__EXERCISE PROMPT__.
Could you please output all of the data exactly, without the images?

__Stored data entries__.
┏━━

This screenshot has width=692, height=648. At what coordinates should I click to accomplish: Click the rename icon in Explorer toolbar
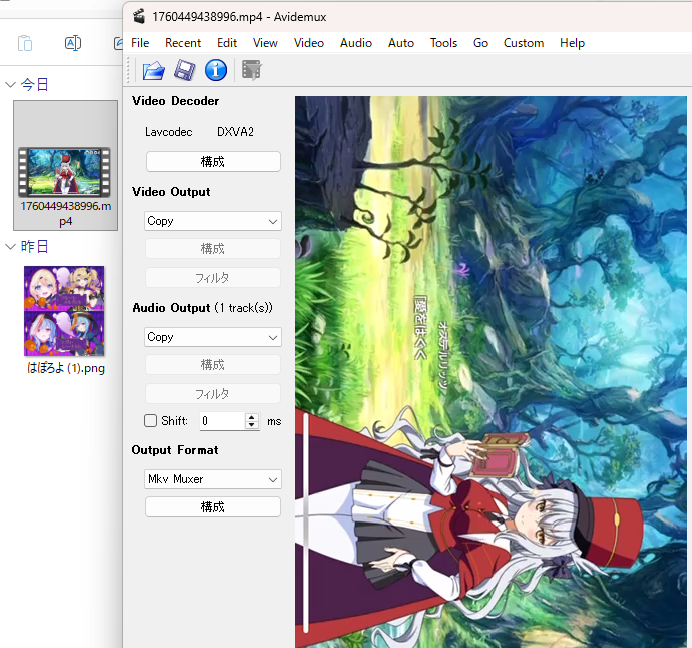click(73, 42)
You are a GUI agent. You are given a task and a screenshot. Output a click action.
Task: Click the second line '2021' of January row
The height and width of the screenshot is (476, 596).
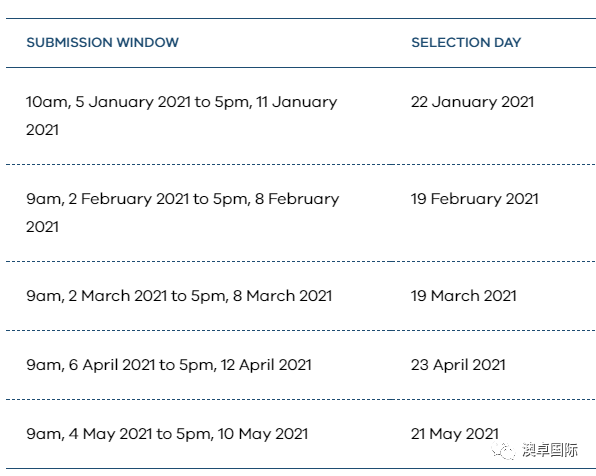pyautogui.click(x=42, y=130)
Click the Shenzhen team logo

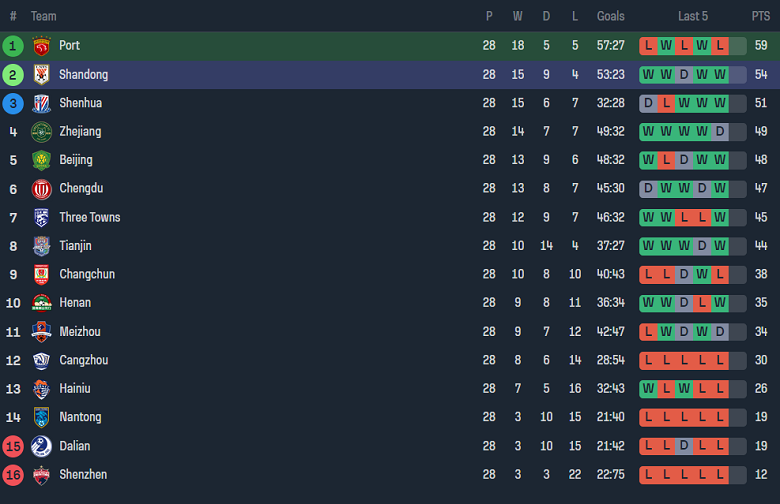pos(41,475)
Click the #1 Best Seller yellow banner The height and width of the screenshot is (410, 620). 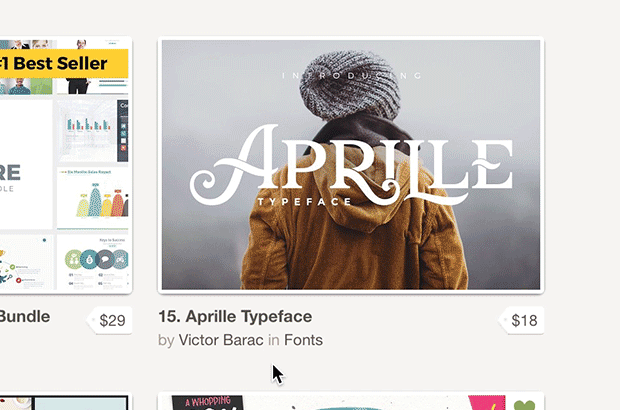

┗━━

__EXERCISE OUTPUT__.
This screenshot has width=692, height=648. At what coordinates should I click to accomplish: Click the rename icon in Explorer toolbar
click(73, 42)
You are a GUI agent. You are given a task and a screenshot. Output a click action.
Task: Click the second line '2021' of January row
The height and width of the screenshot is (476, 596).
pyautogui.click(x=42, y=130)
Click the Shenzhen team logo

pos(41,475)
Click the #1 Best Seller yellow banner The height and width of the screenshot is (410, 620). 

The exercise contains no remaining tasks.